Die Realisierung des Projekts nahm insgesamt eineinhalb Jahre in Anspruch. Nach ersten Tests mit modifizierten Be­standsanlagen machte die bawaco Emmi ein Angebot. Von der Auftragsver­gabe bis zur Inbetrieb­nahme der Anlage dau­erte es dann nur noch acht Monate. Die Inbetriebnahme der neuen Anlage war anspruchs­voll, weil die Quell- und Zieltanks einer bestehenden Anlage be­nutzt wurden. Die Rohrleitungen wurden jeweils für die Tests des neuen Verfahrens umgestellt, wenn die laufende Produktion abgeschlossen war. So konnte während zwei Tagen getestet werden. Zuletzt wurden Steriltests gemacht, um sicherzu­stellen, dass auch steril war, was ste­ril sein musste. «Diese Tests waren auf An­hieb gut, und
so konnte schon bald nur noch die neue Anlage verwendet werden», sagt Lanz.

Positive Zusammenarbeit

«Die Zusammenarbeit mit Emmi war sehr konstruktiv und partnerschaftlich», sagt Lanz. Der Geschäf­-tssitz der bawaco im Norden von Bern liegt in der unmittelbaren Nähe von Emmi Ostermundigen, was bei diesem Projekt vieles vereinfachte. Die Firma hat eine Grösse die es ihr erlaubt, sowohl Grossprojekte wie dieses, als auch kleinere Projekte im In- und Ausland kompetent und Termingerecht abzuwickeln. Nur dank dem Fachwissen und der herausragenden Kompetenz unserer Mitarbeiter sowie dem guten Vertrau­ensverhältnis zwischen unseren Kunden und uns werden solche Projekte überhaupt möglich.

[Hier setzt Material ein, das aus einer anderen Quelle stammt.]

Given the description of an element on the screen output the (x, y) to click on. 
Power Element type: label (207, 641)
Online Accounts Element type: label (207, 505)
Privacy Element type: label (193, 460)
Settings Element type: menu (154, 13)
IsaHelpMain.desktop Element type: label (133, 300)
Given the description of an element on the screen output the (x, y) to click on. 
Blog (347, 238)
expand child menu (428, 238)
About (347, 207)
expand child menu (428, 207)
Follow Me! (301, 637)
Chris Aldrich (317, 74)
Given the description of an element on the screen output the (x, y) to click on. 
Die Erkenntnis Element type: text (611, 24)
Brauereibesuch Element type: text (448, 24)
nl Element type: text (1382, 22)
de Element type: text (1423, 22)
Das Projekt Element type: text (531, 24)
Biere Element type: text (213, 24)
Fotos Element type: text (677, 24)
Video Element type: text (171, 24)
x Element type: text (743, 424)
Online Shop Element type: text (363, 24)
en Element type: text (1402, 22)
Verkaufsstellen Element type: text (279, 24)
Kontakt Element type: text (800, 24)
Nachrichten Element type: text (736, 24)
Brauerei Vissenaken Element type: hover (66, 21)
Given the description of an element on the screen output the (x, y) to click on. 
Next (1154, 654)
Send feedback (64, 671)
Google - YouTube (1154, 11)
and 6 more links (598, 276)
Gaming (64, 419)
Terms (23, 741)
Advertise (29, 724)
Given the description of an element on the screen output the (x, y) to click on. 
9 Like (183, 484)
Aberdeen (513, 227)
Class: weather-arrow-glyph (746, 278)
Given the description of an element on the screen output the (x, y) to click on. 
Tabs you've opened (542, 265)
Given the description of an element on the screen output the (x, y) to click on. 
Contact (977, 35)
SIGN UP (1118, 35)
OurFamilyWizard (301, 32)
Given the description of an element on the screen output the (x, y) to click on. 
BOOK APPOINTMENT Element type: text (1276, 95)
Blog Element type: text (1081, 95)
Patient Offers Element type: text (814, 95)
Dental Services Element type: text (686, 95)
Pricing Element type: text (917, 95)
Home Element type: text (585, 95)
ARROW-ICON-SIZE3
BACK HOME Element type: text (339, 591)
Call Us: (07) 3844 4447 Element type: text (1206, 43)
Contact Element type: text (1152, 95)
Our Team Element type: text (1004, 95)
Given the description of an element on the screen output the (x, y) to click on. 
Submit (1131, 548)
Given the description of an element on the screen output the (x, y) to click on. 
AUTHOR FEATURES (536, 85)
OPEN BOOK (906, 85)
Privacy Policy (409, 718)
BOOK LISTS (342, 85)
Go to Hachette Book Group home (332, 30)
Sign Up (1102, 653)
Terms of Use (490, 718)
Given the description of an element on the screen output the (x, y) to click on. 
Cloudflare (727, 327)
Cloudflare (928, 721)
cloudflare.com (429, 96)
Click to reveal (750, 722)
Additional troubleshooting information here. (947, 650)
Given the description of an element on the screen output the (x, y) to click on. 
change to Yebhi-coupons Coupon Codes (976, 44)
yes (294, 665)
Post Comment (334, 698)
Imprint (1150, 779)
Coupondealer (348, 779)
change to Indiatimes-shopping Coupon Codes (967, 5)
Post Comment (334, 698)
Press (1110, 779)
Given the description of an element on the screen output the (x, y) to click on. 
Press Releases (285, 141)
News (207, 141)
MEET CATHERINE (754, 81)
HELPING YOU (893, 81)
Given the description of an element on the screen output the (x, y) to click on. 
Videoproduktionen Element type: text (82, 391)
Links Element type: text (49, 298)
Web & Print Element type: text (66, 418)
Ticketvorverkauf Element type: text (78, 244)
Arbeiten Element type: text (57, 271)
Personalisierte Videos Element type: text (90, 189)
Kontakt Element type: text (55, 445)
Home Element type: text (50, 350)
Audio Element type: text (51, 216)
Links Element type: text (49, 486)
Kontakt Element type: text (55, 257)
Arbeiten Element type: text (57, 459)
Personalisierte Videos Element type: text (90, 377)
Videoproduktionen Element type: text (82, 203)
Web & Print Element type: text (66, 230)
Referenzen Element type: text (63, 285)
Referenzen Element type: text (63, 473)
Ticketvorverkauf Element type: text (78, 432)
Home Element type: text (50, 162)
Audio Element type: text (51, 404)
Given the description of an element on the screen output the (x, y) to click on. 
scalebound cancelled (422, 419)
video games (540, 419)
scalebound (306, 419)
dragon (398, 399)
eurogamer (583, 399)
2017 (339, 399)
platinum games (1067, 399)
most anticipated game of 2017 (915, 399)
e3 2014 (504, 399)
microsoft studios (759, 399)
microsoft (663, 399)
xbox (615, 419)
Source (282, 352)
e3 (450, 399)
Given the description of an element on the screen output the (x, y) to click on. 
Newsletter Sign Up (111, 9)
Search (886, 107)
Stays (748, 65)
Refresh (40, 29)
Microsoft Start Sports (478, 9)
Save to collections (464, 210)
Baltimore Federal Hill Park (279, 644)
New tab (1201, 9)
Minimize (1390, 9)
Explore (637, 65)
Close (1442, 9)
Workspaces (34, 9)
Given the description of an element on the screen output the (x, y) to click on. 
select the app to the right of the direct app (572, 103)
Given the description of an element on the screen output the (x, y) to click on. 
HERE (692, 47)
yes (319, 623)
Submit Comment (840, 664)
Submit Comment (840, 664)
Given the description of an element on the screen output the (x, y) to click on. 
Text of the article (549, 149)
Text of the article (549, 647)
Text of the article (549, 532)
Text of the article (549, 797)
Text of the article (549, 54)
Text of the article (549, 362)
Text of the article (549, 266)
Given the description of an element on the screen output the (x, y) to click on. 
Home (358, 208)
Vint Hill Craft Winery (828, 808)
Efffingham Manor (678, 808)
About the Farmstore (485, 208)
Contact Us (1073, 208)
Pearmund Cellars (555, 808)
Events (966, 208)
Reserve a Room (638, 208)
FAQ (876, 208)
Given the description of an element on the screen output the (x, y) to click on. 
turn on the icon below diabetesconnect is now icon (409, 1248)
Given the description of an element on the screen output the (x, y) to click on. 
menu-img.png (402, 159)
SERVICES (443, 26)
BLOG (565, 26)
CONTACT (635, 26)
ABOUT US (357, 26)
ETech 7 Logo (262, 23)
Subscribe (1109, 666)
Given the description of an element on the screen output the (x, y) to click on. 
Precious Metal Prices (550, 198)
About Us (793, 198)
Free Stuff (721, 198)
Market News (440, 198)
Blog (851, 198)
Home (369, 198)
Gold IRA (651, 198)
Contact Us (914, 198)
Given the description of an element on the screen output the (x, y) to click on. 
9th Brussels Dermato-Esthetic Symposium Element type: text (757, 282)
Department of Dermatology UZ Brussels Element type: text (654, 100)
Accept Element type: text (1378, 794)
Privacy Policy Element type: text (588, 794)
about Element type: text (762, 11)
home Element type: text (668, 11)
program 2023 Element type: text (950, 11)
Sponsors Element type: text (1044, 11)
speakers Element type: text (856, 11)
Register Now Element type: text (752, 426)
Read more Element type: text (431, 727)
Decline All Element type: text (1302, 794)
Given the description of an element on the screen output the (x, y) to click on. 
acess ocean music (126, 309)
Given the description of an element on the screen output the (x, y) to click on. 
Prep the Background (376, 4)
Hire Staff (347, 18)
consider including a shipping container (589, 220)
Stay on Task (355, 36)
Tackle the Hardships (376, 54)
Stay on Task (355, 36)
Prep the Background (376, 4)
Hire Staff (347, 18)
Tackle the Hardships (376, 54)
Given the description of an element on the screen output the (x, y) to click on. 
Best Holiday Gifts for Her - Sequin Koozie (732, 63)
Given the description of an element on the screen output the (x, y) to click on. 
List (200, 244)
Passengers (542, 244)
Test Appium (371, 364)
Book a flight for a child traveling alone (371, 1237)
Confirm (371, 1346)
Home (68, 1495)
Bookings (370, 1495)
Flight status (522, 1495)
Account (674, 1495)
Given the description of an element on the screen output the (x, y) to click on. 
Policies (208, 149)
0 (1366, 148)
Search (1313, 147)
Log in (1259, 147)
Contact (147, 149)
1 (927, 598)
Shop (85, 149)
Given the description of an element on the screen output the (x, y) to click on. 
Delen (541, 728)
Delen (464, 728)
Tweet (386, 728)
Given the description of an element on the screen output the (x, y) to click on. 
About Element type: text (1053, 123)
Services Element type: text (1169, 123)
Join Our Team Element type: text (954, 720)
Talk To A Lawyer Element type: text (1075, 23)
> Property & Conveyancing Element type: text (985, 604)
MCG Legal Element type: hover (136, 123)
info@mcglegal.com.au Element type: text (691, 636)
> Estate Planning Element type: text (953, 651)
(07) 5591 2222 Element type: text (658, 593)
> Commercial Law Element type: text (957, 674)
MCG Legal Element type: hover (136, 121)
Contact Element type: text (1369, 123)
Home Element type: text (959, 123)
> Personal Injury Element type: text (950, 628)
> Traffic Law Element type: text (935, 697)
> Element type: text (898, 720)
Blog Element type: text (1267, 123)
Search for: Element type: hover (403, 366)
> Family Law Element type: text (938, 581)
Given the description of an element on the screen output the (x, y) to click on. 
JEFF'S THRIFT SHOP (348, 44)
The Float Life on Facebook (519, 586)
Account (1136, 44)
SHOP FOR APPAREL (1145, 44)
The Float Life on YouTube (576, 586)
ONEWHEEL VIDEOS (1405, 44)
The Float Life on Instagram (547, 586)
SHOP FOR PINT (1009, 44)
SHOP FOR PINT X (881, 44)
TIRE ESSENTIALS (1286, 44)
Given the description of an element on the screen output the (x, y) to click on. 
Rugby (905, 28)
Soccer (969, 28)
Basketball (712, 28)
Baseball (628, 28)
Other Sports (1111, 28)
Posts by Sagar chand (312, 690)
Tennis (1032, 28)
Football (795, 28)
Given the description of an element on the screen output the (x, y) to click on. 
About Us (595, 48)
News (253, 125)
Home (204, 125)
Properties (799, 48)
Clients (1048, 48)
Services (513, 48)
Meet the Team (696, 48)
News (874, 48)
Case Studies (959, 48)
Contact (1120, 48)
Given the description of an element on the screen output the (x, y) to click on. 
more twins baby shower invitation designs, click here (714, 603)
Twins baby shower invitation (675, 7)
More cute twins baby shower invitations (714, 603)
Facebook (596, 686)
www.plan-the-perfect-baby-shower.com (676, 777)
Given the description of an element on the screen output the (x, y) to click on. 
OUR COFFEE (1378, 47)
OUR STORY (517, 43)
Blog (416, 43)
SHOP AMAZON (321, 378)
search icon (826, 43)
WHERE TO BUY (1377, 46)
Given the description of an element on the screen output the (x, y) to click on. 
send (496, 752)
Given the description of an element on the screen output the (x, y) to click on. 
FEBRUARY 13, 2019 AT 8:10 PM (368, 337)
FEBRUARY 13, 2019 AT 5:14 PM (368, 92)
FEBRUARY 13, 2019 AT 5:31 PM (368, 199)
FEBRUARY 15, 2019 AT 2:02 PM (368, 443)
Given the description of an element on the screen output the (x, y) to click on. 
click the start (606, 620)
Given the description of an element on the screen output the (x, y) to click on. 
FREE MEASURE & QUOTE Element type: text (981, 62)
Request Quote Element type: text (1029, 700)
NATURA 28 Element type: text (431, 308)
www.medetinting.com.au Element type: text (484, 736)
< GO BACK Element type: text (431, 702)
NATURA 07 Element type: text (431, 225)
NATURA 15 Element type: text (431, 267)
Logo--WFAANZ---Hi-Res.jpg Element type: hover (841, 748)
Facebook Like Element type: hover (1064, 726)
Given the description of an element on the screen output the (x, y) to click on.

Auch Isidor Lauber, Produktionsleiter bei Emmi Ostermundigen, ist voll des Lobes: «Solche komplexen Projekte können nur mit kompetenten Partnern realisiert werden. Die Zusammenarbeit mit bawaco hat von der Planung bis zur Ausführung sehr gut funktioniert.»

Die bawaco bietet individualisierte Anlagen, optimal abgestimmt auf spezifische Kundenbedürfnisse. Die Firma arbeitet mit lokalen Partnern, um Swissness und raschen, kompetenten Service zu bieten. Kurz: «Die bawaco bietet Spitzenqualität mit Top-Betreuung für Industrie und Gewerbe.»